Larry Gelbart, one of the most acclaimed and prodigiously productive writers of almost seven decades died this week at age 81. If you’ve laughed since the 1940’s, you almost certainly know his work. He got started as a teenager writing for Danny Thomas’ radio show and went on to work with Neil Simon, Woody Allen, and Mel Brooks on the legendary writing staff of the Sid Caesar show.
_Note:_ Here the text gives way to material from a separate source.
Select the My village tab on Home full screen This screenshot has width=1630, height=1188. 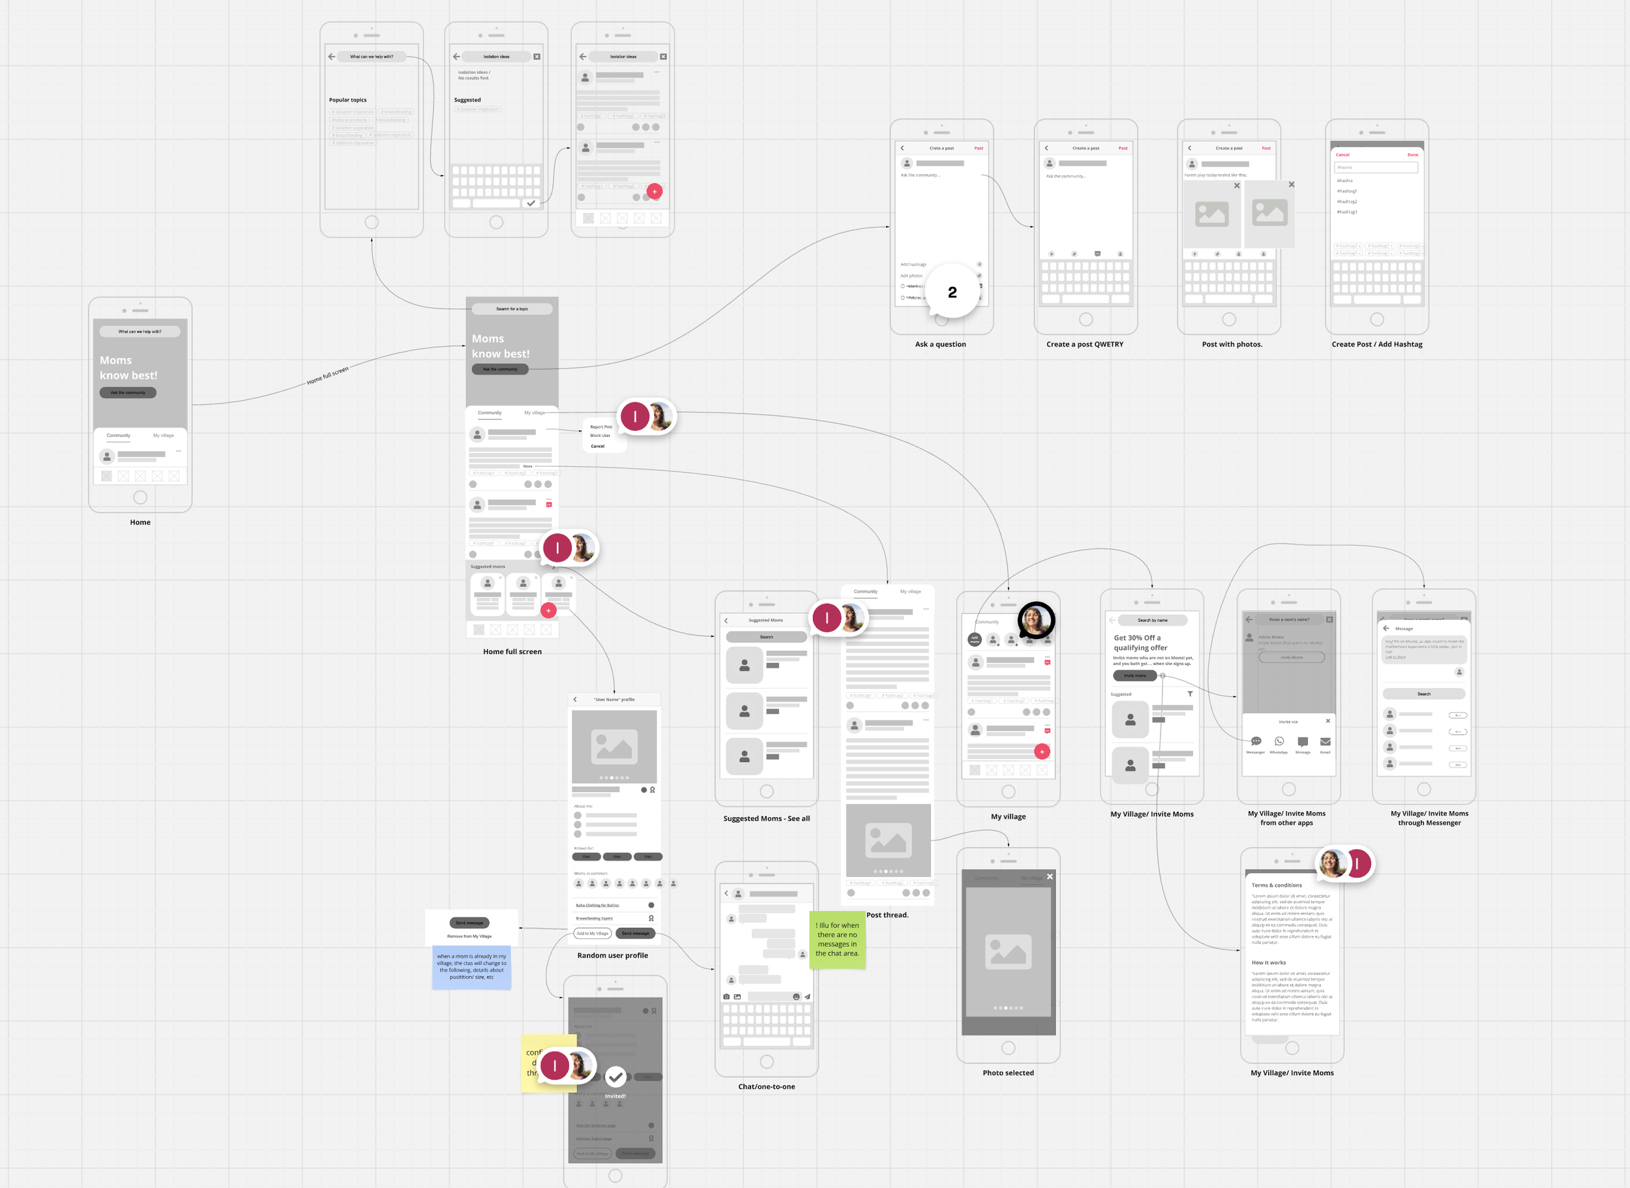coord(534,413)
He went on to co-create the television version of “M*A*S*H,” to co-write the script for “Tootsie,” and to write the Broadway hits “A Funny Thing Happened on the Way to the Forum” (made into a movie with Zero Mostel) and “City of Angels” (now being adapted into a film).
And as this lovely tribute by Bob Elisberg notes, he was also a man of great principle and kindness.
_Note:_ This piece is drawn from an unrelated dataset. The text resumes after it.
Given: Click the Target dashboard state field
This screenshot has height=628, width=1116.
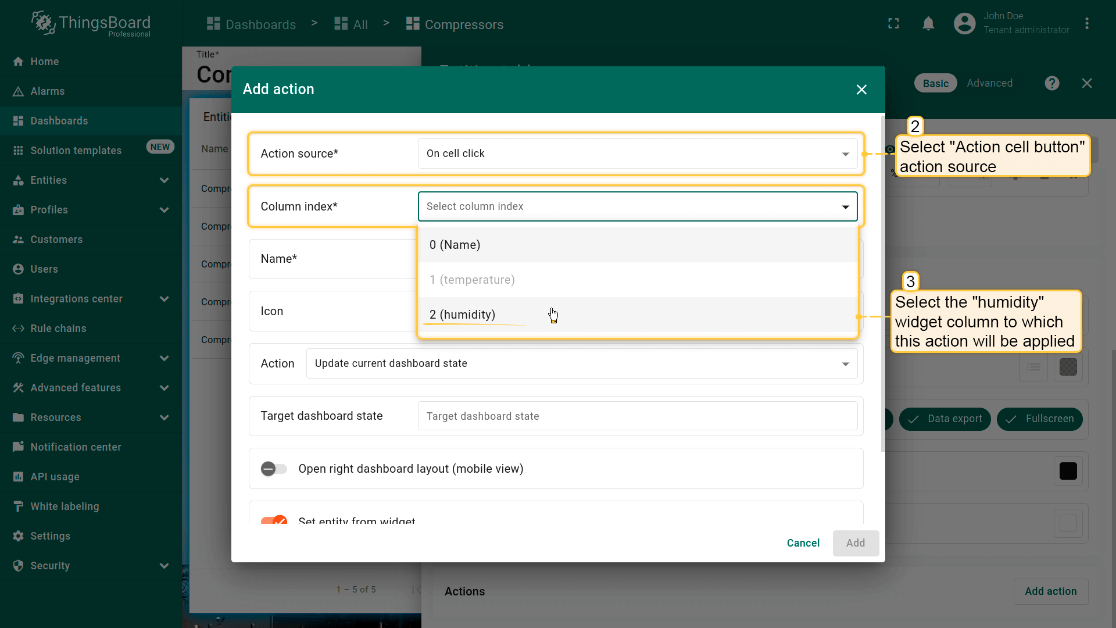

There may have been more renowned writers in a single medium, but his versatility was breathtaking, and so he may have been the most successful and best writer ever in America who wrote in all three major media — the theater, movies and television.
Be sure to read Elisberg’s piece, especially the quote at the end from Gelbart about being a writer.
Here is Gelbart, talking about how television has changed society and how he’d like to be remembered.
Here is my favorite scene from “Tootsie” (second on the American Film Institute’s list of the hundred funniest American films of all time).
And here is the trailer for the hilarious “A Funny Thing Happened on the Way to the Forum.”
NPR’s Scott Simon also has a fine essay about Gelbart, describing him as “a great wit, who wrote with great heart.” It’s good to know that we still have another movie from him to look forward to.